• [WORK INSTRUCTION]:
Filter the entries for lines with the word "quantity".

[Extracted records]

▬▬▬▬▬▬

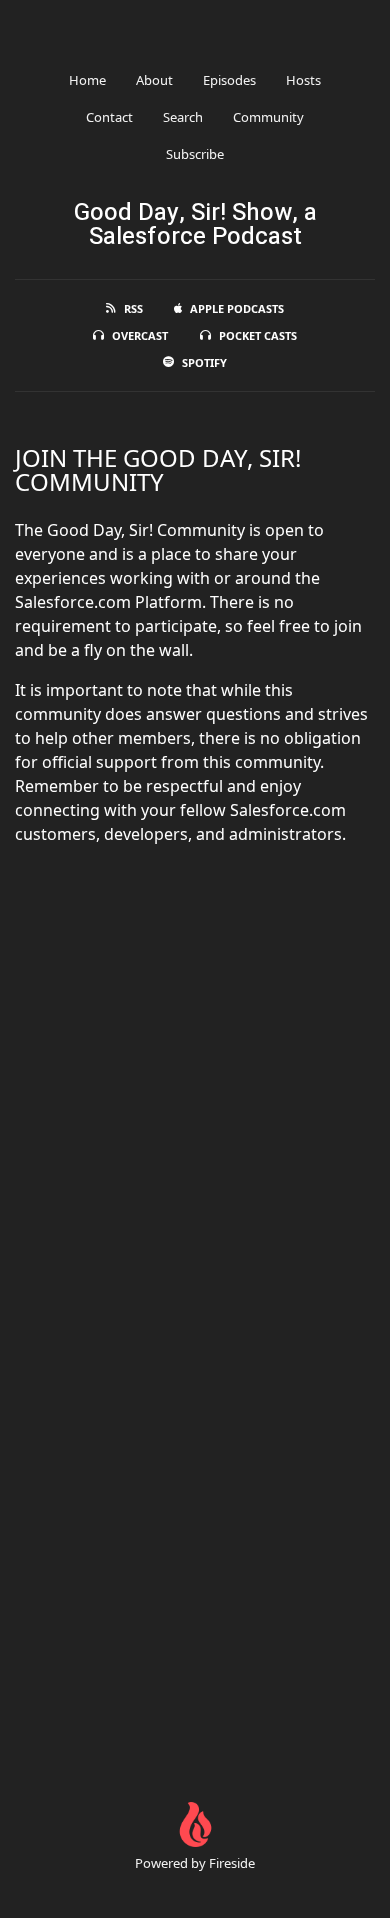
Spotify (204, 362)
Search (183, 117)
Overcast (140, 335)
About (154, 80)
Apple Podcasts (237, 308)
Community (268, 117)
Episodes (229, 80)
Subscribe (195, 154)
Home (87, 80)
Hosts (303, 80)
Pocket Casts (258, 335)
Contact (109, 117)
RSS (133, 308)
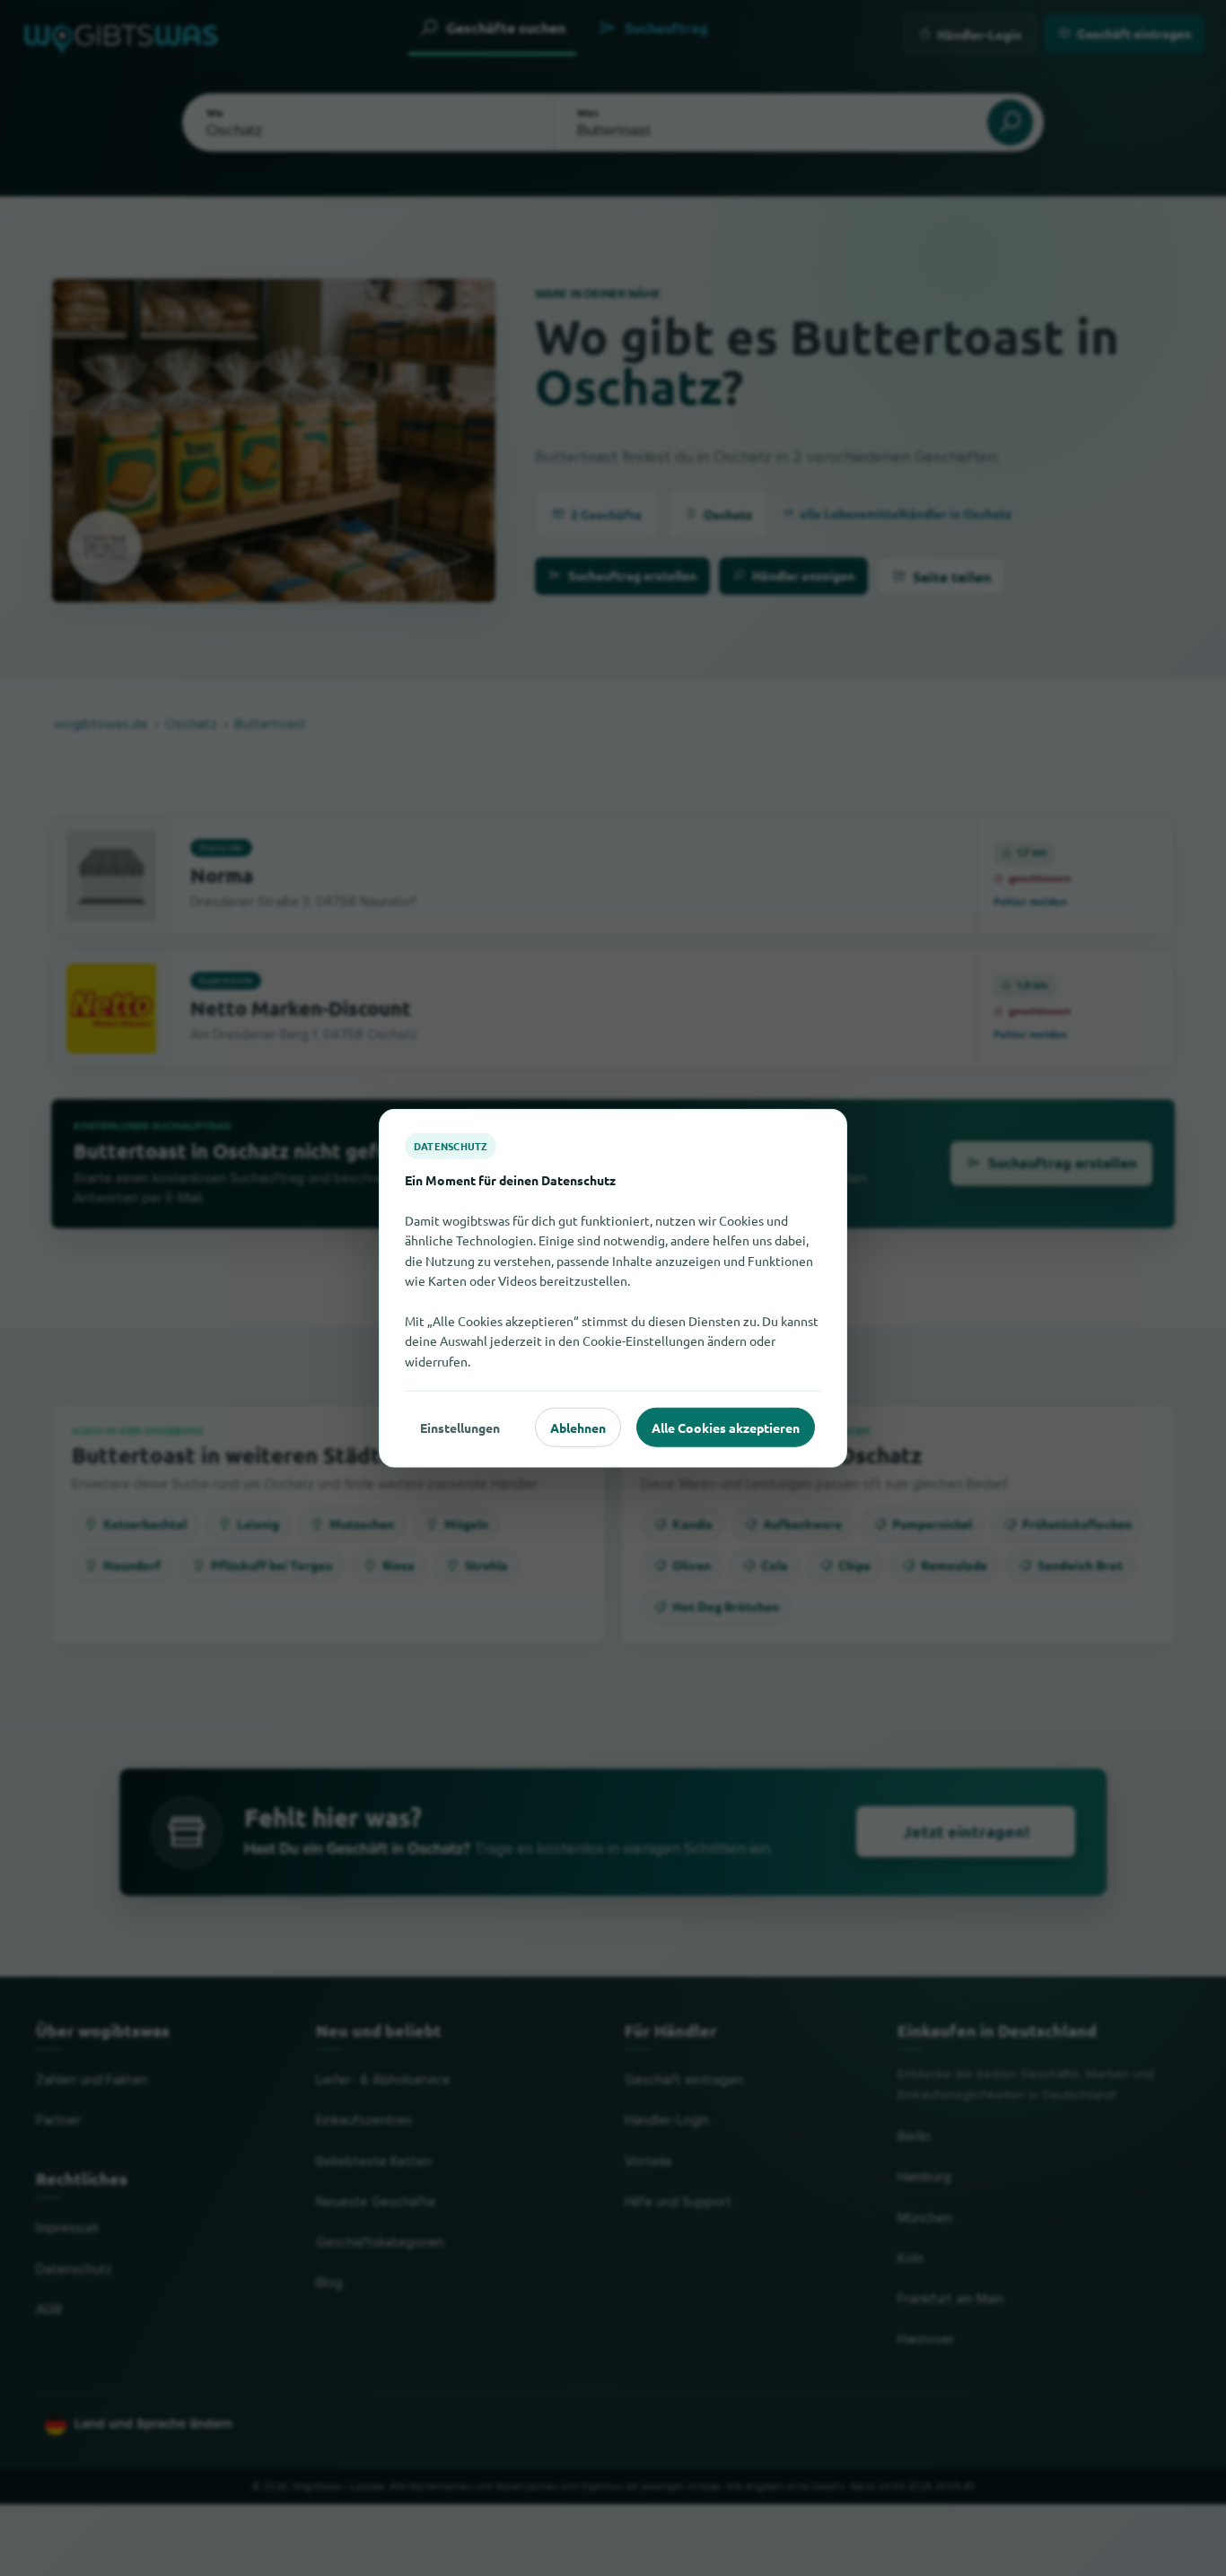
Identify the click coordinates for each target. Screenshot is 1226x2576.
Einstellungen (460, 1427)
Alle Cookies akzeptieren (726, 1427)
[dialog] (613, 1288)
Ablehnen (578, 1427)
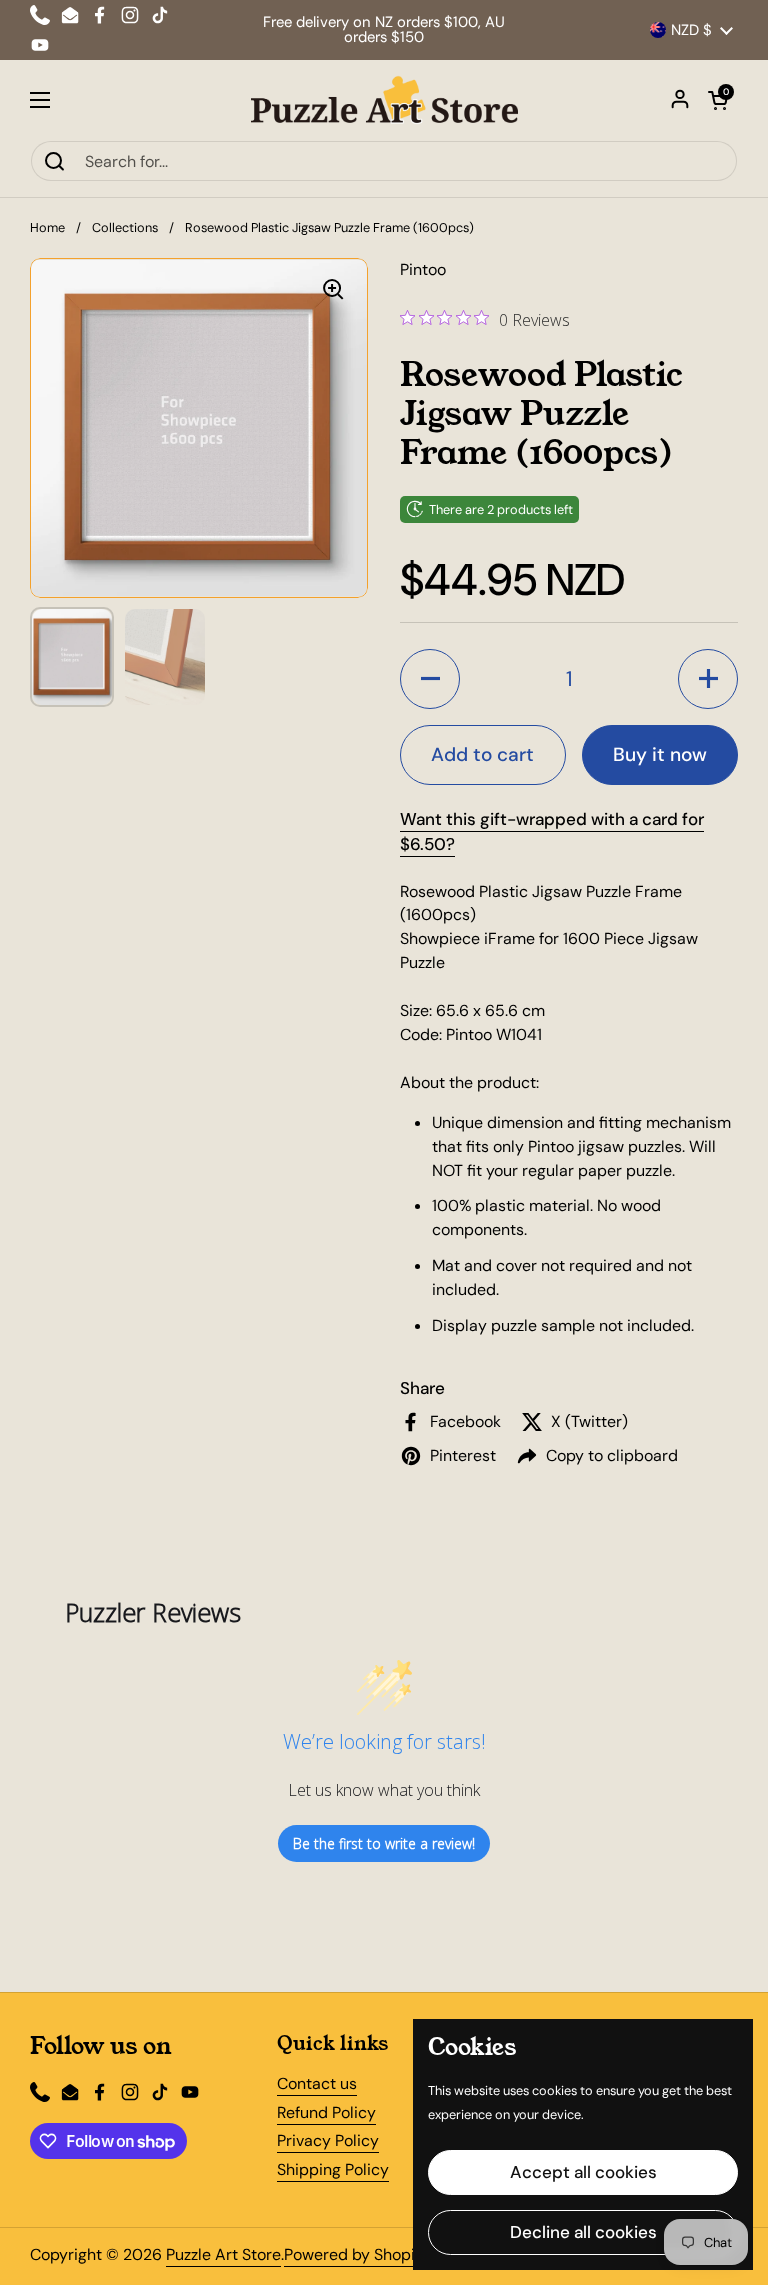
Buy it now (660, 754)
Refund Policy (326, 2112)
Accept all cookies (583, 2172)
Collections (125, 227)
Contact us (317, 2083)
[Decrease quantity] (430, 679)
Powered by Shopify (356, 2254)
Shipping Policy (333, 2169)
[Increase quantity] (708, 679)
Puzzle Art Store (223, 2254)
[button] (718, 100)
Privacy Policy (328, 2140)
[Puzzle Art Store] (384, 100)
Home (47, 227)
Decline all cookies (583, 2232)
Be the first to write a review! (384, 1843)
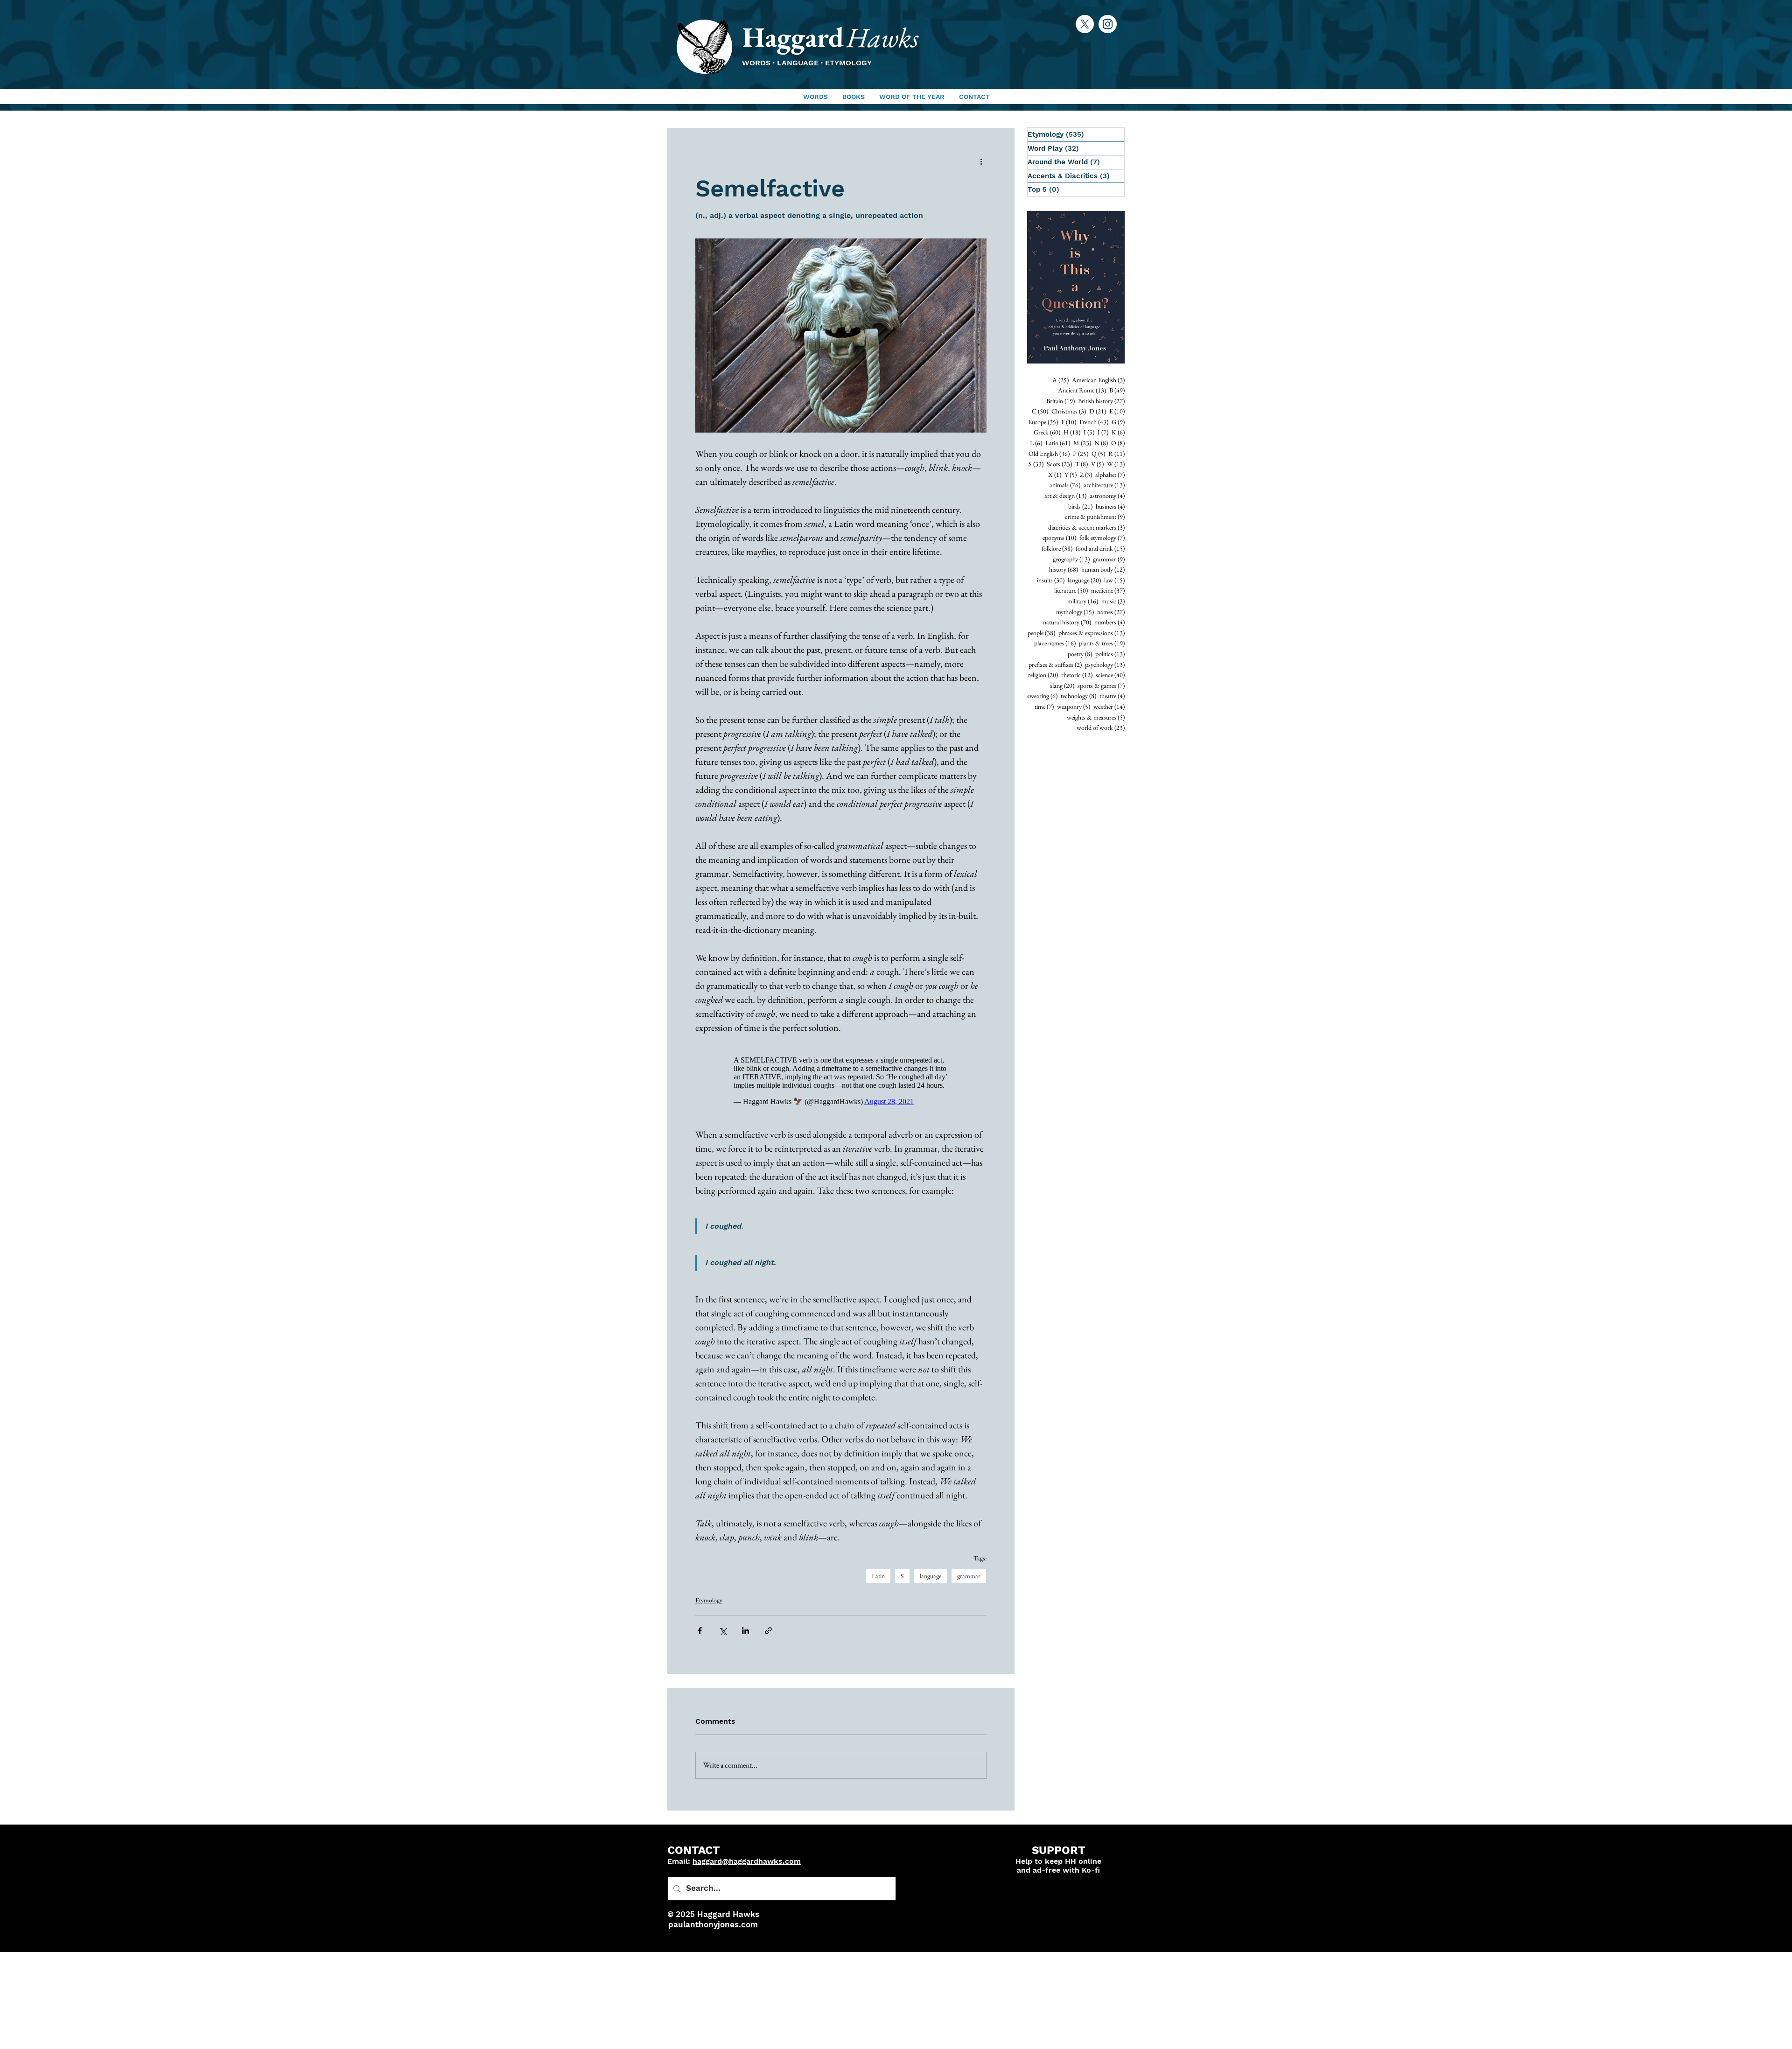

▬▬▬▬▬▬

• [EXERCISE SOLUTION]:
[Decrease quantity] (430, 679)
[Increase quantity] (708, 679)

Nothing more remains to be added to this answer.